D’entrée de jeu, la secrétaire d’Etat américaine Sally Jewell a présenté les raisons de la nécessité de protéger les espèces en danger. A titre illustratif, elle a indiqué que dans le monde un éléphant était tué tous les 15 minutes pour son ivoire. Le cas de l’Afrique est éloquent. Ainsi, de 2011 à 2014, on a enregistré 100.000 éléphants tués par des braconniers. C’est une moyenne de 34.000 éléphants tués chaque année. Cela a entrainé l’élimination de la quasi-totalité des grands éléphants et à présent ce sont les éléphanteaux qui sont devenus la cible. Ainsi, si ce problème n’est pas résolu cela risque d’entrainer la disparition de ces espèces, pense la secrétaire d’Etat. Il faut ajouter qu’en plus des éléphants, les rhinocéros sont aussi visés par les braconniers. Elle estime que l’activité de braconnage et de la vente des ivoires est facilitée et encouragée par des entreprises spécialisées dans l’achat d’ivoire. Elle a qualifié ces activités d’« actes criminels » et déclaré la nécessité de « combattre cette activité pour les générations futures ». Toutefois, reconnait-elle, la lutte contre ce fléau requiert l’adhésion aussi bien des pays de provenance de ces animaux que des pays ou entreprises qualifiés d’acheteurs.

Aider les pays africains à ne pas compter sur le trafic des animaux

Selon la secrétaire de l’intérieur Américaine, « il faut aider les pays africains à ne pas compter sur le trafic des animaux » comme un moyen d’enrichissement. Bien sûr, précise-t-elle, il ne s’agira pas pour « nous de s’immiscer dans la réglementation interne des pays » mais plutôt de « collaborer avec ses pays et de leur apporter une assistance de coopération ». Aussi, l’urgence pour certains pays africains d’établir un cadre légal de chasse et de commercialisation des animaux sur le plan international s’impose. En vue de la collaboration intergouvernementale, de nombreux échanges ont été initiés récemment avec des pays africains tels que le Gabon, le Kenya, et la Namibie et des pays asiatiques, afin d’avoir un impact collectif, à en croire la secrétaire d’Etat américaine.
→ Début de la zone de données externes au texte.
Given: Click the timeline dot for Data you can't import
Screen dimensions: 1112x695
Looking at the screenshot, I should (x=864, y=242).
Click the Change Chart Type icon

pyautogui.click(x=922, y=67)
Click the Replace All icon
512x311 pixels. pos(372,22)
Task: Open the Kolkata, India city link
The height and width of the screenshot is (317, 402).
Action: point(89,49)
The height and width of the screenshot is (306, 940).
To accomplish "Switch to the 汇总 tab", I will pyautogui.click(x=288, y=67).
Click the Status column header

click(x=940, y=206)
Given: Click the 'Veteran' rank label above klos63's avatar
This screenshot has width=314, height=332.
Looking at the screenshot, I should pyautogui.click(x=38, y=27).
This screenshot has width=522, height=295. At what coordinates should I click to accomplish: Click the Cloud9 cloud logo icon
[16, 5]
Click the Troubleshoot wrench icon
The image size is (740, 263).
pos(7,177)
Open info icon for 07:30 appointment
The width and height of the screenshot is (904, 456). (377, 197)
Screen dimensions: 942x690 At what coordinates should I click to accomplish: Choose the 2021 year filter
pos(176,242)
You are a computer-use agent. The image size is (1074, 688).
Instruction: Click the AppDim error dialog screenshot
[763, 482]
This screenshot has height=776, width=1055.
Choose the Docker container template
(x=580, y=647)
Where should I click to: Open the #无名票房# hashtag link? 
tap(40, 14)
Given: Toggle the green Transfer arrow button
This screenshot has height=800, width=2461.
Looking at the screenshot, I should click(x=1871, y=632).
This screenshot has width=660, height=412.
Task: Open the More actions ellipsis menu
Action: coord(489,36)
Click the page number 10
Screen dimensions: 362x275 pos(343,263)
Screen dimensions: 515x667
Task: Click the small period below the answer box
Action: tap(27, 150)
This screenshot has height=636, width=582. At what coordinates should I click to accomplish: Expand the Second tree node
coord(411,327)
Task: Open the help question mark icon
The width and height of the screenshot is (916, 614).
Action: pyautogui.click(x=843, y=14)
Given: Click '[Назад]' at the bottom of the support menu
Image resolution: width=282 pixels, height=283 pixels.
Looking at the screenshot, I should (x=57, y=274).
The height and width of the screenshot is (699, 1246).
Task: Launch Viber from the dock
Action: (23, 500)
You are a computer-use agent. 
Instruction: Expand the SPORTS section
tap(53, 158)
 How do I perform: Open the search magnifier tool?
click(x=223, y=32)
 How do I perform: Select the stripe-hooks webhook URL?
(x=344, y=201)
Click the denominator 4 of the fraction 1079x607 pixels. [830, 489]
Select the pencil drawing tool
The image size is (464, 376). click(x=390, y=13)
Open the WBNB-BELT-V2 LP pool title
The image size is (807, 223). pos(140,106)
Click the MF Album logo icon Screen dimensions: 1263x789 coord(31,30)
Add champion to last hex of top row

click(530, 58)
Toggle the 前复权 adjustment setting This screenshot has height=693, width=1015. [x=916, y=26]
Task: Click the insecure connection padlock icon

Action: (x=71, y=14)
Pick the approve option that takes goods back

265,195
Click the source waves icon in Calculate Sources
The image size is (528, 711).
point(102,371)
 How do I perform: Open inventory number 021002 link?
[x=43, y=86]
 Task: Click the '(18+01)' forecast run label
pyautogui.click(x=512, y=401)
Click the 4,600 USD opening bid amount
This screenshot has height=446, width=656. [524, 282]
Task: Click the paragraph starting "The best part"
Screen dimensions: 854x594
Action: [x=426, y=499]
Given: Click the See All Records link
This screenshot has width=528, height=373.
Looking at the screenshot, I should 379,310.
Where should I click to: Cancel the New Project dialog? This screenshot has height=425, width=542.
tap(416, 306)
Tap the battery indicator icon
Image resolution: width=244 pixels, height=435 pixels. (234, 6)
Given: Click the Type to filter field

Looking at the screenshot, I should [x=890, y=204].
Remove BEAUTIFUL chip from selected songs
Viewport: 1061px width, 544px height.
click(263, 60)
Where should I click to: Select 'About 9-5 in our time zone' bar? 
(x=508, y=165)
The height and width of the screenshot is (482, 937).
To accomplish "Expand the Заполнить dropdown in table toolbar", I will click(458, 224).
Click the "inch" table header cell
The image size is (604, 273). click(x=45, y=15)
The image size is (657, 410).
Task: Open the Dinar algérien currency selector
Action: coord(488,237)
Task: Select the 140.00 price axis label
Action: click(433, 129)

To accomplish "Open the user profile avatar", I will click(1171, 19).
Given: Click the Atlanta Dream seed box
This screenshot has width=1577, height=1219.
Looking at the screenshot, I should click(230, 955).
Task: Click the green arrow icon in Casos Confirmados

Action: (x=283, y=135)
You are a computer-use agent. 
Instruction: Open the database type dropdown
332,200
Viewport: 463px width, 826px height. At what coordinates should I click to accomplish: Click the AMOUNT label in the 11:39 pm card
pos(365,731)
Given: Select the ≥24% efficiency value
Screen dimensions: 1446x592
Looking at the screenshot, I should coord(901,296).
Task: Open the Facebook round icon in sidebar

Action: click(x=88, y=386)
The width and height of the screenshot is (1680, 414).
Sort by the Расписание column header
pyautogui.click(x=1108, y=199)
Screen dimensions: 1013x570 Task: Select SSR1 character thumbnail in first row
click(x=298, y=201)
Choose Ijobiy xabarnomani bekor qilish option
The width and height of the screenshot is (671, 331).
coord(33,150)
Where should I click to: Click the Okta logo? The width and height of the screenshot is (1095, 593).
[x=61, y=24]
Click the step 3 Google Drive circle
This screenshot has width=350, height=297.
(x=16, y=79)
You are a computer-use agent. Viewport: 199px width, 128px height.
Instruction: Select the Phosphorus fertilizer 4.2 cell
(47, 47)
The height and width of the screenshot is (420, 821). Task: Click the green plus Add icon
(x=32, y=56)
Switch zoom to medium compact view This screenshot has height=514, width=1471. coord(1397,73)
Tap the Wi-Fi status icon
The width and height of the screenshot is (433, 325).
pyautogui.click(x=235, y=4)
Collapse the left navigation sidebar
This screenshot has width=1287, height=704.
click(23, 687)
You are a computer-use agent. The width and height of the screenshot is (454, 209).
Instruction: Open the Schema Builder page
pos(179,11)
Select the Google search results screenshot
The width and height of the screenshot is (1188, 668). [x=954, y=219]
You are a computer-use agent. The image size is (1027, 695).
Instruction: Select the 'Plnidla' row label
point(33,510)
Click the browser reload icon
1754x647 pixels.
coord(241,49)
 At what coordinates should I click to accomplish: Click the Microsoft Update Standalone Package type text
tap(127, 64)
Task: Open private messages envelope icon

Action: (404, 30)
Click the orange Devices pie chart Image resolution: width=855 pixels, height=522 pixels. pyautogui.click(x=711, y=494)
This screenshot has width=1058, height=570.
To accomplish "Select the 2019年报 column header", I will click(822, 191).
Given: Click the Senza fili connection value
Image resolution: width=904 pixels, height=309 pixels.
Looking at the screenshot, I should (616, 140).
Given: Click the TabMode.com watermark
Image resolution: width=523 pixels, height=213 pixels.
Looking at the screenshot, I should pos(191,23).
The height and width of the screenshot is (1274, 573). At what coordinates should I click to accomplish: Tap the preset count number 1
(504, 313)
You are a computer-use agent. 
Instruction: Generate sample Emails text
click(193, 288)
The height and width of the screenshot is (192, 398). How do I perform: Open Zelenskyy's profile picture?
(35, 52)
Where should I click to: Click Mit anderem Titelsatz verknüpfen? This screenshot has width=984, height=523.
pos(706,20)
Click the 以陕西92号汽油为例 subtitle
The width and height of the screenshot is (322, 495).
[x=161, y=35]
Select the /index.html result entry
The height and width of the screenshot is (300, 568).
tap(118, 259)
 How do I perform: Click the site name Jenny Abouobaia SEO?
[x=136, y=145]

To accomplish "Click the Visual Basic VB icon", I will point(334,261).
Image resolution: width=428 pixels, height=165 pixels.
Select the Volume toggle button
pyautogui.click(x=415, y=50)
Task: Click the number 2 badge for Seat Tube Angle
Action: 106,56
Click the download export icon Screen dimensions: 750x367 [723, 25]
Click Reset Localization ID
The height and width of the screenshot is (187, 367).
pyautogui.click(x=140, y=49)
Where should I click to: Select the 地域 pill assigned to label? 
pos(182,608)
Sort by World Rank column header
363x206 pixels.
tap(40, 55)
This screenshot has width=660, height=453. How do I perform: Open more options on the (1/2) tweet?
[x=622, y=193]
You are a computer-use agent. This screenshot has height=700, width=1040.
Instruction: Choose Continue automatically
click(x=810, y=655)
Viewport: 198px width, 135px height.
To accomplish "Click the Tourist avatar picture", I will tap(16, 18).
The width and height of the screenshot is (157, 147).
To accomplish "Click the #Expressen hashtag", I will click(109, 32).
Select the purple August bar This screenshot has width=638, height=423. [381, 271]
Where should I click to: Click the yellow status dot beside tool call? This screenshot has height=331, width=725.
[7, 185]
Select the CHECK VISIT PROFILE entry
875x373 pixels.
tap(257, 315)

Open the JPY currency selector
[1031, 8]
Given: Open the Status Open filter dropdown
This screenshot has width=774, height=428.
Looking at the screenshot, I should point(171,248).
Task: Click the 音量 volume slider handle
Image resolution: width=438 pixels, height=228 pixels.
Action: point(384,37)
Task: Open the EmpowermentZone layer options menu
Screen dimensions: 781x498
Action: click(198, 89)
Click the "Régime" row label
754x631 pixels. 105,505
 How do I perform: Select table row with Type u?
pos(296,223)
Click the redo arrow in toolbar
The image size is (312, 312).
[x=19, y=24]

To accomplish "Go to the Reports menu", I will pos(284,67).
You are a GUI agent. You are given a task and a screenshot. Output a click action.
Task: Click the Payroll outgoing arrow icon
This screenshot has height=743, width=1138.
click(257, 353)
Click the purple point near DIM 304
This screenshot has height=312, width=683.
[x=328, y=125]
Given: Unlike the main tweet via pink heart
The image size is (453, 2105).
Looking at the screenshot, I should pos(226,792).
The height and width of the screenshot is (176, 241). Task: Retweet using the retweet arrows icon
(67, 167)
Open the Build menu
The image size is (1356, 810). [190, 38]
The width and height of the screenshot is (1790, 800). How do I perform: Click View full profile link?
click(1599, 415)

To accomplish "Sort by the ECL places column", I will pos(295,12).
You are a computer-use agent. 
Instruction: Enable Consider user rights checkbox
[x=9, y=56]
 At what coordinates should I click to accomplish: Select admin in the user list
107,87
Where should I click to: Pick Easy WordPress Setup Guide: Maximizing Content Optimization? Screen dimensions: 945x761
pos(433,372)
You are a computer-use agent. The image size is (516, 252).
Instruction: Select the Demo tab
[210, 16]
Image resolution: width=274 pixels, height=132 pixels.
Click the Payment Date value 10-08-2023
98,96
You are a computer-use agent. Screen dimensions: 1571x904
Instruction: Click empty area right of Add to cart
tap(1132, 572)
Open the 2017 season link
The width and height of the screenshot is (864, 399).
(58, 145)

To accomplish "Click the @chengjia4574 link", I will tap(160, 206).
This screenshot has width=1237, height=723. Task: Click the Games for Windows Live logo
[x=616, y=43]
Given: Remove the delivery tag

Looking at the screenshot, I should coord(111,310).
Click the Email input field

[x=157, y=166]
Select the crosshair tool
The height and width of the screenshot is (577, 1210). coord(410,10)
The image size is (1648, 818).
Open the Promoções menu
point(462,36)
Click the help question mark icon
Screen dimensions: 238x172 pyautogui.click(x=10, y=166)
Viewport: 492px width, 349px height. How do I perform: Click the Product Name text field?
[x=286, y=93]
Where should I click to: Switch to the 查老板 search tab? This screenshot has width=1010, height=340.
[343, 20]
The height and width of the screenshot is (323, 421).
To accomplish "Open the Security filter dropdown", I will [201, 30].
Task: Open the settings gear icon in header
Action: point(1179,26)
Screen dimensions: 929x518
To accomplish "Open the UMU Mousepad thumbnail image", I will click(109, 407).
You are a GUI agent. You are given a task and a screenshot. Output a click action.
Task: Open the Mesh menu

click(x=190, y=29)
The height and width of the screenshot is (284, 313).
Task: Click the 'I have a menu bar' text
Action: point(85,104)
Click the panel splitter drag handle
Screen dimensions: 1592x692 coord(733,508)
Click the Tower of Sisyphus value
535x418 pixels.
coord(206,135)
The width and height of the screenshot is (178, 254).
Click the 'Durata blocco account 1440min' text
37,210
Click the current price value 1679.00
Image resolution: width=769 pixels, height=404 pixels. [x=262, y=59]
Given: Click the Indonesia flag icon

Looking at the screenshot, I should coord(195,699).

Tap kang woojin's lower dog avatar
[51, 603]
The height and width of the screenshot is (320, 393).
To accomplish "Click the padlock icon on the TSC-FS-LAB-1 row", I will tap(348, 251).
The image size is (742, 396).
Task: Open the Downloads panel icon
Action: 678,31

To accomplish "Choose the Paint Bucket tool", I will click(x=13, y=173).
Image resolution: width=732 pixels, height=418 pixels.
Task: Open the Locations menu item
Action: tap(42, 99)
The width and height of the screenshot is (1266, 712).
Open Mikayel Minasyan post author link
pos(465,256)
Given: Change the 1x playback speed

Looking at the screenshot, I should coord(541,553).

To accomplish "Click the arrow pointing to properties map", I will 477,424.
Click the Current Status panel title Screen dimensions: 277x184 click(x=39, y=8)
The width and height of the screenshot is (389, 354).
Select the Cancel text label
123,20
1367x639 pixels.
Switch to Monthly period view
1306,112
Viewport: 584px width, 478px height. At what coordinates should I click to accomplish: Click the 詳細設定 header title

Des programmes de formations sont aussi en cours.
Encourager les mesures d’interdiction de la commercialisation prises par certains pays

Sally Jewell, a laissé entendre que la Chine a annoncé l’interdiction totale de la commercialisation de l’ivoire sur son territoire. Pour elle c’est une mesure qui va contribuer à freiner le trafic d’ivoire dans ce pays qui autrefois représentait un marché pour les trafiquants. Cette mesure est déjà en vigueur aux USA. C’est du reste ce qui a justifié, selon Jewell, la saisine d’environ 6 (six) tonnes d’ivoires à New York par la police américaine. Le secrétaire d’Etat a également expliqué que des échanges sont en cours avec des entreprises privées afin de venir à bout du fléau. Egalement, il s’agit de faire en sorte que le cadre légal soit une priorité des pays demandeurs et des pays fournisseurs d’ivoire.
Aux USA des mesures sont prises allant dans le sens d’endiguer le phénomène. Jewell soutient qu’un accord international proposé par son pays est déjà en vigueur et enregistre à présent l’adhésion de 14 Etats. « Nous apportons une assistance aux agents chargés de la faune dans les pays et nous procédons aux contrôles à l’intérieur de nos frontière sur l’importation des ivoires», a conclu la secrétaire d’Etat à l’intérieur des Etats-Unis.